■ PARTS OF THE EXERCISE ■
1. In the passage about humanities and social science majors, what kind of colleges do the protagonists tend to have had the opportunity to attend?
2. List the personal traits that the passage about humanities and social science majors says may reside in the profilees regardless of their choice of major.
3. Carry on the passage about humanities and social science majors from its final sentence, in the same reviewing voice.

■ EXCERPT TO READ ■
+++++

Are these tales representative of what might transpire for
most students who chose a major in the humanities and social sciences? Anders
tries to pick a reasonably diverse spread of protagonists, although they do
skew towards those who had the opportunity to attend “elite” liberal arts
colleges. My alma mater is viewed positively through several interviews with
recent graduates, so I’m glad at least a few of these students seem to be thriving.
Also rather nebulous is how exactly those humanities and social science classes
do that prepare one for a life of adaptability to the changing landscape of
career opportunities. There is a sense that the open-endedness of questions
wrestled with in such classes trains one to deal with complexity and
uncertainty. There are also the usual references to critical thinking along with
writing and oral communication skills. Pre-college backgrounds of the students
weave themselves into the narrative, but then cloud the value of the liberal
arts college education, since the inner drive, perseverance, curiosity, may
well reside in the profilees regardless of their choice of major.

+++++

■ INFORMATION SHOWN ■
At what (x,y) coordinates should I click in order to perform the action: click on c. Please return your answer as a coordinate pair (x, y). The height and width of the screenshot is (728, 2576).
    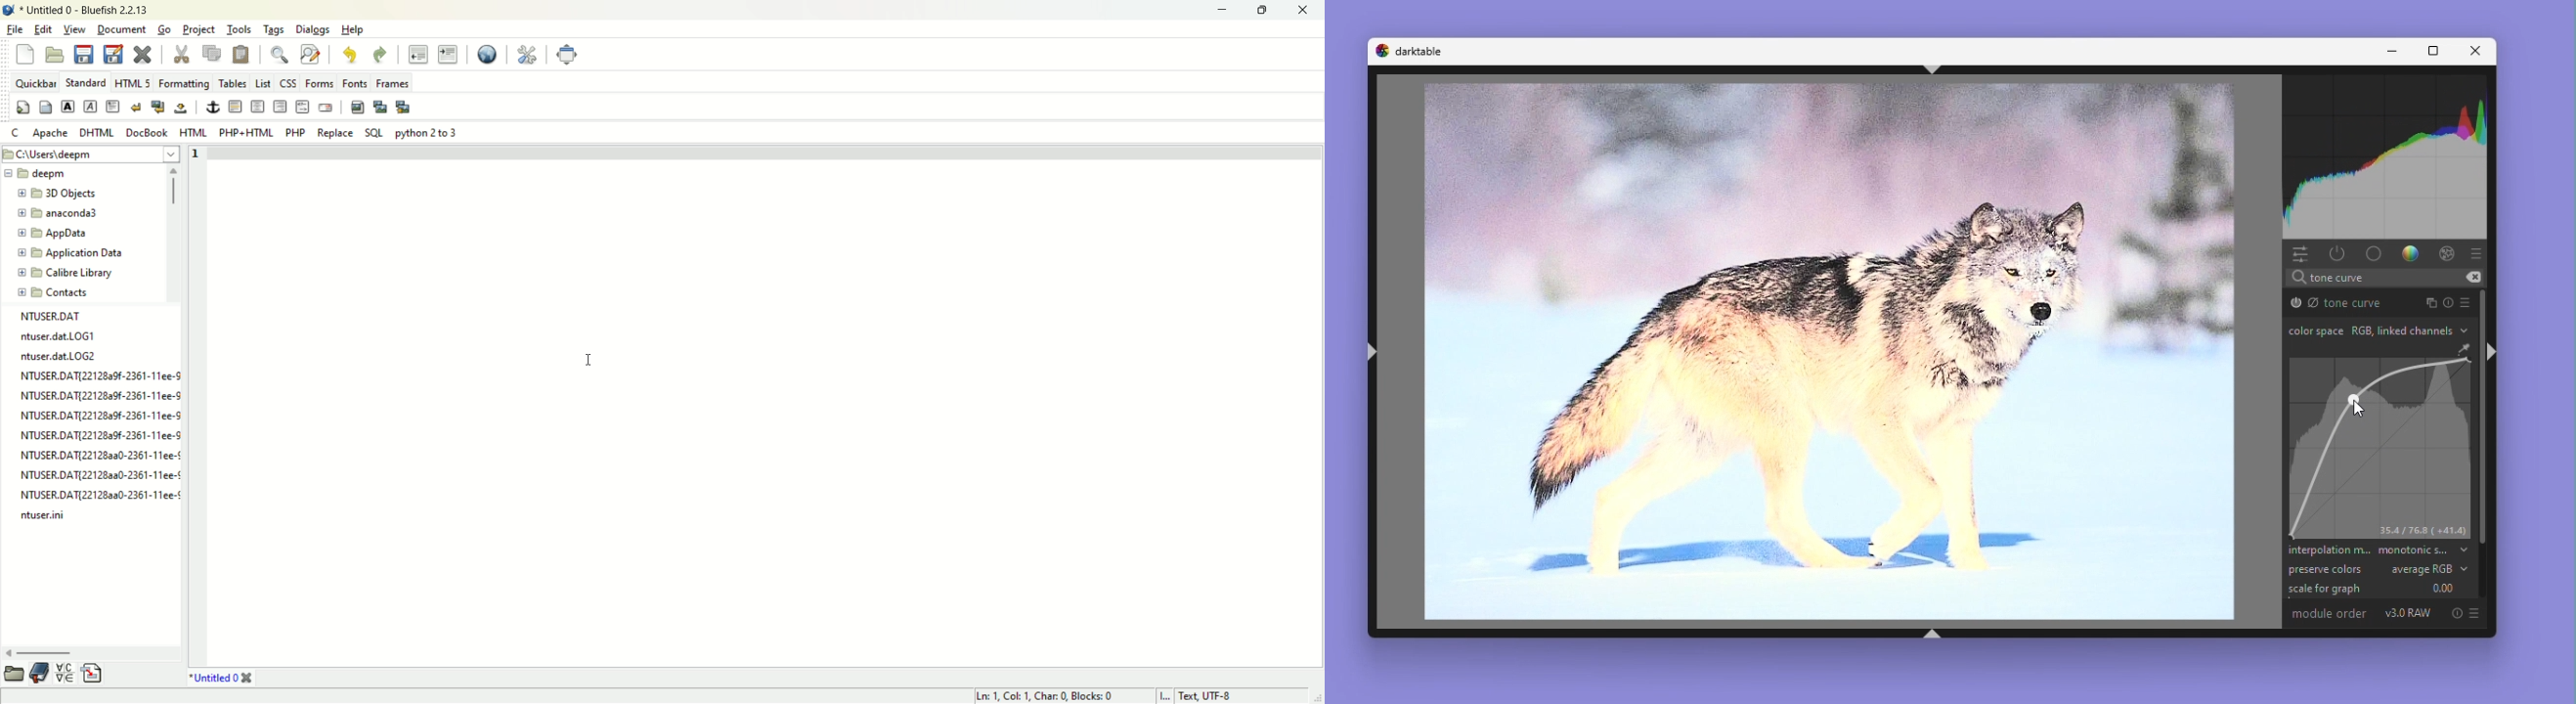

+++++

■ SET OF ANSWERS ■
1. “Elite” liberal arts colleges.

2. Inner drive, perseverance, curiosity

3.
While there is just one tiny example of chemistry as a field
being mentioned in opposition to the “liberal arts”, You Can Do Anything mainly contrasts the liberal arts with
engineering, business, and other professional degrees. Like many other
apologists for the liberal arts, STEM is mentioned as part of the Other. As a
chemist, who went to a liberal arts college, I take issue with that
characterization. The sciences, in my opinion, provide students the opportunity
to wrestle with complexity, exercise critical thought, and communicate in
writing and in speech, among other things. Are there science classes that
resemble robotic information-spewing from instructor to student? Likely so, but
I think they would be in the minority at liberal arts colleges – at least in
chemistry departments, since I have many friends and colleagues who teach in
such places. I think my students who are science majors get the best of both
worlds, combining both the technical and the liberal arts.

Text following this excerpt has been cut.